Gülümsedi. Geriye çekilip onun yanağını sımsıcak dudaklarıyla öpünce Harry kalpten gideceğini tam o an anladı. Acaba Louis'ye bunu yasaklamalı mıydı? Kalbi neredeyse yerinden çıkmak üzereydi!

"Hadi artık, gidip işlerini hallet. Yarın fotoğrafları çekmek için uzun bir gün olacak. Aa... Bu arada hangi yatakta uyumak istersin? Biri duvar kenarında, diğeri pencere."

"Fark etmez bana. Sen istediğine uzanabilirsin. Unutma, bu tatili hak ettin." diyerek Louis'nin burnunu dürttü.

"Teşekkür ederim. İyi geceler Hazz."

"Sana da iyi geceler Lou."

Yataktan kalkıp istemeyerek onun yanından ayrıldı. Louis kapıyı kapatınca Harry bilgisayarını koltuğun önündeki orta masaya koyup açma tuşuna bastı. Bilgisayar açılırken telefondan Hindistan ve İngiltere arasındaki saat farkına baktığında yedi sekiz saatlik bir fark görünüyordu. Orada çoktan sabah olmuştu, yine de Joe'nun uyuyup uyumadığını umursamadan aradı.

Joe'ya uzun uzun Louis'yi anlattığında arkadaşı şaşırmış ve genelde kahkahalara gömülmüştü. Tanıştıkları günü Louis'yle arasında geçen özeli ayrıntı vermeden biraz anlattı. Ondan ne kadar hoşlandığını, günlerce birbirlerine bu son günmüş gibi nasıl da sıkı tutunduklarını ve tüm bunların aralarındaki bağı güçlendirdiğinden bahsetti. Ve ona en büyük hayalinin Louis'yle olmak istediğini de söyledi.

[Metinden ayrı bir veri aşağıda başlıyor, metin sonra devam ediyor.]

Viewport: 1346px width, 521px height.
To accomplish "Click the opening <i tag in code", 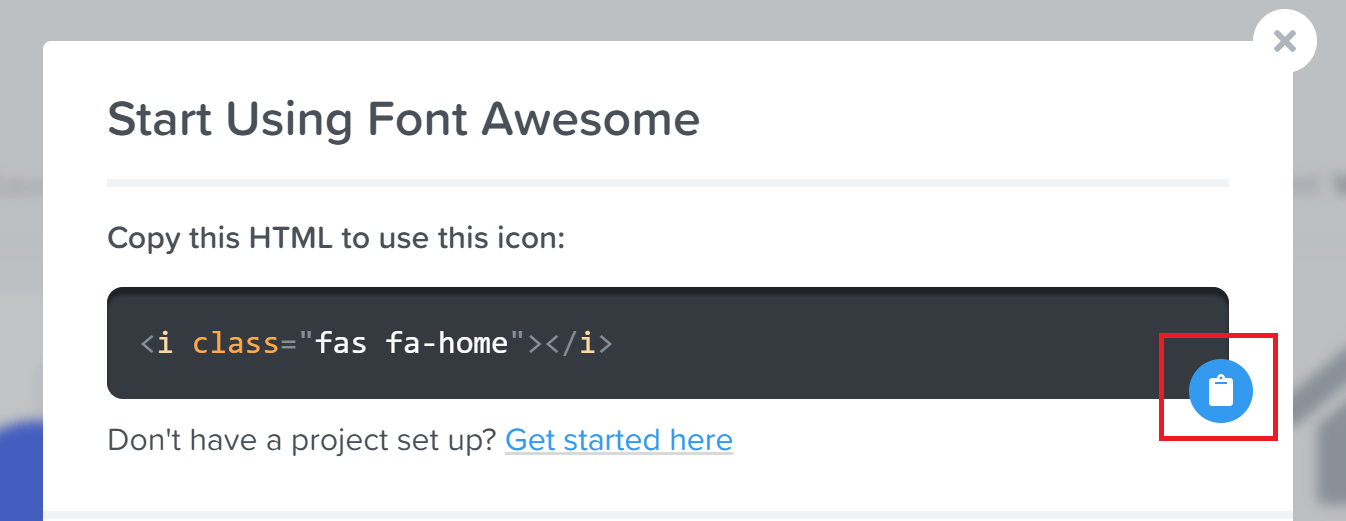I will (158, 343).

Ama bilirsiniz, bu ihtimal deve kuşu üzerinde yolculuk etmekten daha uçuk olarak görülebiliyordu. Joe da "Sen İngiltere'de, o Hindistan'da bir köşede kalacak. İyice bağlanmadan acı vermeyecek şekilde bitirmek daha iyi değil mi?" diye bir öneride bulundu.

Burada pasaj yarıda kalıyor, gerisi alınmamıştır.